Dave Kehr Dark Knight discussion
I want to link to the discussion of the film in the Dave Kehr blog, which has comments by Kent Jones and others and a lot of stuff about morality and the possible political allegory.
It's here:
http://www.davekehr.com/?p=59
Another issue they take up is the concrete one of whether or not Nolan can handle action scenes. I think there are good action scenes in The Dark Knight, such as the chase. But I agree with Ben when he says that in Batman Begins the fight editing cuts away from every action so that you can't follow the fight properly. Julian says that this is true in The Dark Knight too. If so that is bad. I think I mentioned that David Edelstein in New York Magazine says this about The Dark Knight.
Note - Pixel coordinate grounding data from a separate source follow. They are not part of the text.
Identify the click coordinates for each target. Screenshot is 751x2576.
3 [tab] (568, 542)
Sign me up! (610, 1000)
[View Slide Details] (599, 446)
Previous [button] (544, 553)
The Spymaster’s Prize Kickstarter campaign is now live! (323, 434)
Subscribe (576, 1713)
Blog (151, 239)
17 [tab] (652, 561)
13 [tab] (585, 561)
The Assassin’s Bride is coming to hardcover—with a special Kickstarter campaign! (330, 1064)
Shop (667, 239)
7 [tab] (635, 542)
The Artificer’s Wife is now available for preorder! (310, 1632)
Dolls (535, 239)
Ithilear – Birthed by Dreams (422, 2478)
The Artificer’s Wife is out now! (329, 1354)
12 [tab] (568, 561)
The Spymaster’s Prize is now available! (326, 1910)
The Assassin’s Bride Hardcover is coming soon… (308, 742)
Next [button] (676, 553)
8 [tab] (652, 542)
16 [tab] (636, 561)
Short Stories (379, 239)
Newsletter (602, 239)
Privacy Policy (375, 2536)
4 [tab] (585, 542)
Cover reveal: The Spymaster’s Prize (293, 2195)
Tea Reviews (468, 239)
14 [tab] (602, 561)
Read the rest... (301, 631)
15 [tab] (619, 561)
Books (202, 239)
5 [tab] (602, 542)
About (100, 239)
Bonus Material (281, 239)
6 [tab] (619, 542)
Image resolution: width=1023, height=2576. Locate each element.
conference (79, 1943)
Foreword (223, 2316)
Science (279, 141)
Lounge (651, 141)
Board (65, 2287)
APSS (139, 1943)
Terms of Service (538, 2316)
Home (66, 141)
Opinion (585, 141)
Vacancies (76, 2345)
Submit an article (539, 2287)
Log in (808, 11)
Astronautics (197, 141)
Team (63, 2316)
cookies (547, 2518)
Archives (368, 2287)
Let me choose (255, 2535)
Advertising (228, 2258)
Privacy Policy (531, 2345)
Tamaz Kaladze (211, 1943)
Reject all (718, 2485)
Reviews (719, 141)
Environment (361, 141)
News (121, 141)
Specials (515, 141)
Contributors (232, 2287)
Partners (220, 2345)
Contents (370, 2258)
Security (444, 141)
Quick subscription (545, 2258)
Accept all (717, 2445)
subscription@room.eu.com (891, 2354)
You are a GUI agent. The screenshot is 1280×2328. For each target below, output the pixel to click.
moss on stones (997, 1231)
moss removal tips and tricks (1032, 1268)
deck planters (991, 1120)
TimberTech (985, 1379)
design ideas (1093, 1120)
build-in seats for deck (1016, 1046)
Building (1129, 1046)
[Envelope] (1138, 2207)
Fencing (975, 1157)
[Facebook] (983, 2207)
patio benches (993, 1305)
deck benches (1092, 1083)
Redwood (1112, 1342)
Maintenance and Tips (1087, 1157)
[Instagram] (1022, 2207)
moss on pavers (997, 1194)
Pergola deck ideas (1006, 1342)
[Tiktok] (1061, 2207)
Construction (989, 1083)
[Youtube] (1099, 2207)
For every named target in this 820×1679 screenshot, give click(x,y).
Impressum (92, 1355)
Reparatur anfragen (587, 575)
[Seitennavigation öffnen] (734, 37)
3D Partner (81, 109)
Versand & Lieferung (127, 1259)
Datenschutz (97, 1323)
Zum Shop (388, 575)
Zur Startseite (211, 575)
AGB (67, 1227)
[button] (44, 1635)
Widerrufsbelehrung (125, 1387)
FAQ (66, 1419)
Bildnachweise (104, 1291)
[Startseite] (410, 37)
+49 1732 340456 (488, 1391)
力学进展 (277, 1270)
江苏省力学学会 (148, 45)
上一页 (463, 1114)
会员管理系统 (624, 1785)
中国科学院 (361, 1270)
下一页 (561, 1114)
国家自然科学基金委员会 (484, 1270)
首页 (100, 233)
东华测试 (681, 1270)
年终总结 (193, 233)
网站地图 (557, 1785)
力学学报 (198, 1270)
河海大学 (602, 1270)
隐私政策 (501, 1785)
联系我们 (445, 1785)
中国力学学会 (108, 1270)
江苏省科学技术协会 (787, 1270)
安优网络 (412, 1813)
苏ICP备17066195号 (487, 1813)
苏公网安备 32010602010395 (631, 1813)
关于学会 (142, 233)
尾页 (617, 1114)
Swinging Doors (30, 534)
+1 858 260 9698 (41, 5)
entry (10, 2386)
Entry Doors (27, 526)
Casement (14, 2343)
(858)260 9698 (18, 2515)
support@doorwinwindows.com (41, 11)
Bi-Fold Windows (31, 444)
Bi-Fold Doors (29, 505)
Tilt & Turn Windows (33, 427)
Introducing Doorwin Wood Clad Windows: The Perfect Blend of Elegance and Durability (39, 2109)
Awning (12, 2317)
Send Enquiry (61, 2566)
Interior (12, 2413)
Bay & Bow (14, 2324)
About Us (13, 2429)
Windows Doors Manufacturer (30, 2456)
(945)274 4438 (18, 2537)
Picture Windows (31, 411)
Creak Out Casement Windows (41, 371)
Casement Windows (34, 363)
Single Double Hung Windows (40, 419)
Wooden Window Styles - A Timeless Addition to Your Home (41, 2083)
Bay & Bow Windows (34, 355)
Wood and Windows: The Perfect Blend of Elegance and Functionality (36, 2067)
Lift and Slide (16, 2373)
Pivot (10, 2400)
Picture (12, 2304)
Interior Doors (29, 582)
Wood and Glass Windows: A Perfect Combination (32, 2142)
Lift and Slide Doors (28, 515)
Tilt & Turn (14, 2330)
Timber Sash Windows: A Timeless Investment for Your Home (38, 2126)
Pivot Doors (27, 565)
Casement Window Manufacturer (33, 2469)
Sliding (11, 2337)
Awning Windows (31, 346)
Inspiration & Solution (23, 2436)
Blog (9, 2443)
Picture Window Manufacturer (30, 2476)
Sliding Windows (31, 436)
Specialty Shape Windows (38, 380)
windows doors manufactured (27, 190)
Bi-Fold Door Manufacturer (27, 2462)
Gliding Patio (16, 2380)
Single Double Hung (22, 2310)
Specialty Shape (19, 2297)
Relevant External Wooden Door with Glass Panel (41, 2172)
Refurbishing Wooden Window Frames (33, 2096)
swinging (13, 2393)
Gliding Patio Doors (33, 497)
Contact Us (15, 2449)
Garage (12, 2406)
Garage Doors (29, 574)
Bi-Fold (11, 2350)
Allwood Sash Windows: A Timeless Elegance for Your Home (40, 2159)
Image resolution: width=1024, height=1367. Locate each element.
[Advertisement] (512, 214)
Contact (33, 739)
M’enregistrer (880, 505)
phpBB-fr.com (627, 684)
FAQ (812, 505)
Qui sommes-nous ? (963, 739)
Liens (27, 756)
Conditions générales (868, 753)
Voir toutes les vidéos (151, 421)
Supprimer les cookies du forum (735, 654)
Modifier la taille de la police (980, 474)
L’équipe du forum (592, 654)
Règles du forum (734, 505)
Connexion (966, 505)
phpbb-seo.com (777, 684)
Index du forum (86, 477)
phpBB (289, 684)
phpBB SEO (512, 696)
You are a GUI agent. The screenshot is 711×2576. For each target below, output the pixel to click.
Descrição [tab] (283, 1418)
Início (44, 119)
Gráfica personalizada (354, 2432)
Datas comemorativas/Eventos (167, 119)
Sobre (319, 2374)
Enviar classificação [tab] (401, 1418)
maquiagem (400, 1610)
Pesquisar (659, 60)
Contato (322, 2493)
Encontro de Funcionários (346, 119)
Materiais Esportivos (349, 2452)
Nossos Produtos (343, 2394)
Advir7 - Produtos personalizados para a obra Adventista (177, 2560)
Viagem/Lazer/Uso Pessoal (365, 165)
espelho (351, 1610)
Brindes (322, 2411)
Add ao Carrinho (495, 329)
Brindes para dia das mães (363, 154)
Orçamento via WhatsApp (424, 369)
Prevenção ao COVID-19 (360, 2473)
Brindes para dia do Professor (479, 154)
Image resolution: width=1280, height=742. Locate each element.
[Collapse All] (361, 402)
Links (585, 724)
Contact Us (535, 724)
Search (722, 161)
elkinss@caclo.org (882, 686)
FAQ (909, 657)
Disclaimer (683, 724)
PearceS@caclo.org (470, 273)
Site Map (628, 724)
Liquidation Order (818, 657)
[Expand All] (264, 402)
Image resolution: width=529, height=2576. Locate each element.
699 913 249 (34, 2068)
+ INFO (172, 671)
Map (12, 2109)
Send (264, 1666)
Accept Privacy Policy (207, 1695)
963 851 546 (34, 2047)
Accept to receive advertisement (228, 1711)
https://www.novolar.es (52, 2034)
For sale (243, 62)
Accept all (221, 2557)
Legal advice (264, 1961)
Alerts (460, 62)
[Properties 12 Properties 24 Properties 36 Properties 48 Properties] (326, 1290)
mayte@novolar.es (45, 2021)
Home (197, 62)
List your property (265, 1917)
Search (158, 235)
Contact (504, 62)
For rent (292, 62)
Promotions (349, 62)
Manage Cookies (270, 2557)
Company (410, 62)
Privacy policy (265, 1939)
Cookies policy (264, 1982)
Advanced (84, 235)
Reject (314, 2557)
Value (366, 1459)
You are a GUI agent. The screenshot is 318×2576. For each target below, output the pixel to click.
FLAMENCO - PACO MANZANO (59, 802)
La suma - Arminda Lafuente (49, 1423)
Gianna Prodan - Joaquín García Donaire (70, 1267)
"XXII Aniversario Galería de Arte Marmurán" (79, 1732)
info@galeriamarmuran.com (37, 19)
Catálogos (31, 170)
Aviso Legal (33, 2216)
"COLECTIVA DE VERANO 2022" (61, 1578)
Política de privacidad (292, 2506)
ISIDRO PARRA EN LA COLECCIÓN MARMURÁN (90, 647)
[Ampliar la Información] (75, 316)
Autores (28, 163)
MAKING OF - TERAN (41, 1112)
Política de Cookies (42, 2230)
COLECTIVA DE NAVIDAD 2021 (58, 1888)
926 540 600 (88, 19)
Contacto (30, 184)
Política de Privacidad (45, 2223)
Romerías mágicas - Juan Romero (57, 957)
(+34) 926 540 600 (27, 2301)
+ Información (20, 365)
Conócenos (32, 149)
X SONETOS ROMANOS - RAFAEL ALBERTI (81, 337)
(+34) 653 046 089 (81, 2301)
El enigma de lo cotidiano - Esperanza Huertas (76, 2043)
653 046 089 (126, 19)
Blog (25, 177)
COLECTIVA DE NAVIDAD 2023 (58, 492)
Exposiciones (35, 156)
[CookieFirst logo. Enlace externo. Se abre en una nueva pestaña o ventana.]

One person argues that cutting away from violence during a (violent) fight is a product of trying to avoid at all costs an R rating. Interesting theory. I wish I lived in Hollywood and knew people who knew about that.
One comment I like a lot in thie discussion: http://www.davekehr.com/?p=59#comment-5170
Johann, I don't feel you are engaging with the ideas in the film or considering the politics. I wish I could quote this whole entry by dmohr but it's too long. I'm not saying I agree, it's just typical of the direction of a lot of the comments and an interpretation I'd want to come to terms with if I were really going into depth on the film. Here's part:
Quote:
The Dark Knight is a movie for people who are exhausted by the difficulties of maintaining democracy, and would be okay with fascism taking its place and “setting things straight.” In that sense, it does indeed reflect our post-9/11 Dubya golden era. The constant foisting of fear and oppression, going hand in hand with vigilante justice (and even the indirect justification of the Patriot Act, via Wayne’s telephone-spying system) made me wonder if Dick Cheney had co-written the screenplay. What if Nolan’s next chapter of the Batman saga will have Bale and Caine and Freeman waterboarding the villains to extract some info, or making them pile into a naked pyramid of prisoners smeared with feces, with Freeman shaking his head and sighing, “okay, I really disagree with this approach - but we’ll just do it this one time”? And with any luck, the PG-13 rating will hold intact. Now that’s entertainment.
I like that in the discussion they bring in Pauline Kael's condemnation of Dirty Harry.
The B director with a heart of gold
Don Siegel was a hellva nice man and brilliantly perceptive for a director. He stood up to pompus actors when other directors let them walk over them. The most famous case occurred with a western starring Richard Widmark, who fired the director and hired Siegel with only one week's worth of shooting left. Siegel refused to take credit and hence the DGA's first use of "Alan Smithee" to signify when a star or studio has "butchered" a film against the director's wishes.
I met the Cambridge scholar once. He was very down to earth and would be fascinated by those insightful words spoken about his work. Clint Eastwood once said about his close friend that he learned everything he knew about filmmaking from Don Siegel.
Siegel once spoke with envy to Jean Luc Godard: "You have all the freedom" to which Godard replied, "Yes, but you have all the money!"